The Holocaust was a general phenomenon of justice with a targeted purpose: the "tikkun" of all Jewish souls through the giving up of their lives for kiddush Hashem, even without any such conscious choice, simply by virtue of having been judged and murdered as Jews.  The Holocaust is not a punishment for heresy, but rather a "tikkun" (repair) for it.  Moreover, it did not arise because of some reason (sin), but rather to attain a purpose (kiddush Hashem and the "tikkun" of the souls).

 

According to the teaching of the Rebbe of Slonim, it is clear that we are very close to the appearance of the Messiah.  What else needs to happen or to be done? Are we really so close? Why has heresy not disappeared from the world? Why is it still taking time? What is the significance of the revival of the Jewish nation in the land of Israel following the Holocaust?

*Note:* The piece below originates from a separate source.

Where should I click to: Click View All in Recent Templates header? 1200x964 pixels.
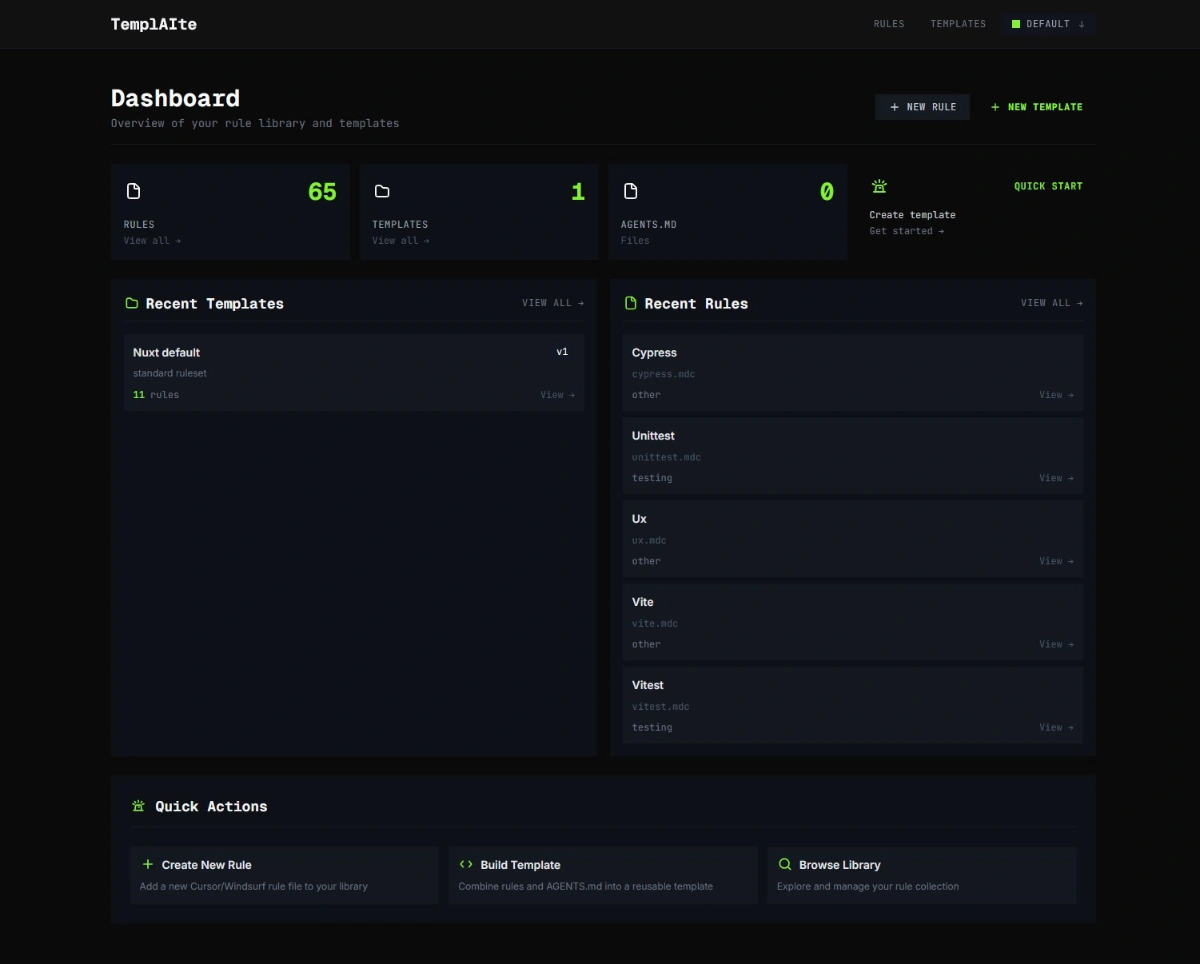pyautogui.click(x=552, y=303)
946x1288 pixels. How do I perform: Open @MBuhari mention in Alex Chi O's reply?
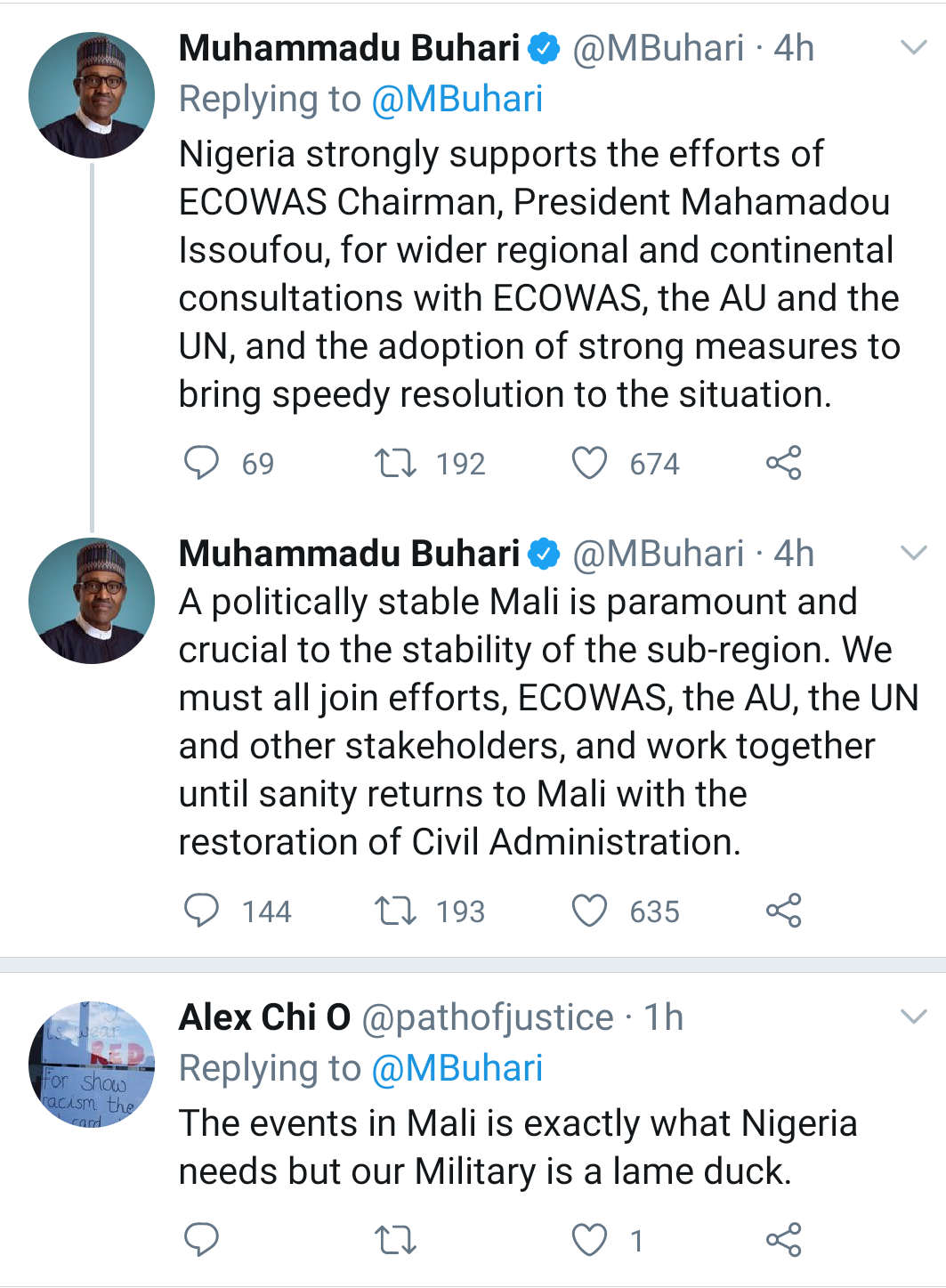point(457,1068)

We shall leave these questions open for the time being, to be addressed through the teachings of the Rebbe of Slonim in a future lecture.

 

Let us conclude with his thoughts on the "Av Ha-Rachamim" prayer, and the significance of the commemoration of martyrs throughout the generations and of the Holocaust in particular:

 

In light of the above, there is special significance to commemorating the memory of the martyrs, just as [Chazal] instituted the "Av ha-Rachamim" prayer for every Shabbat, and just as we recite "Yizkor" for those who were killed and slaughtered for the sanctification of God's Name.  The purpose is to connect with them and to be included together with them in the category of "Holy Israel," and to raise all of the kiddush Hashem in [our] thought to the actual kiddush Hashem of those martyrs.  For all of the holy thoughts join with them, and together this constitutes a kiddush Hashem that is complete.  The bond with all of the martyrs is a connection that brings much blessing, for through this the sanctity and purity will guard him.

 

Translated by Kaeren Fish

 



[1]  Based on Mor Altshuler, Ha-Sod Ha-Meshichi Shel Ha-Chassidut, pp. 240-245.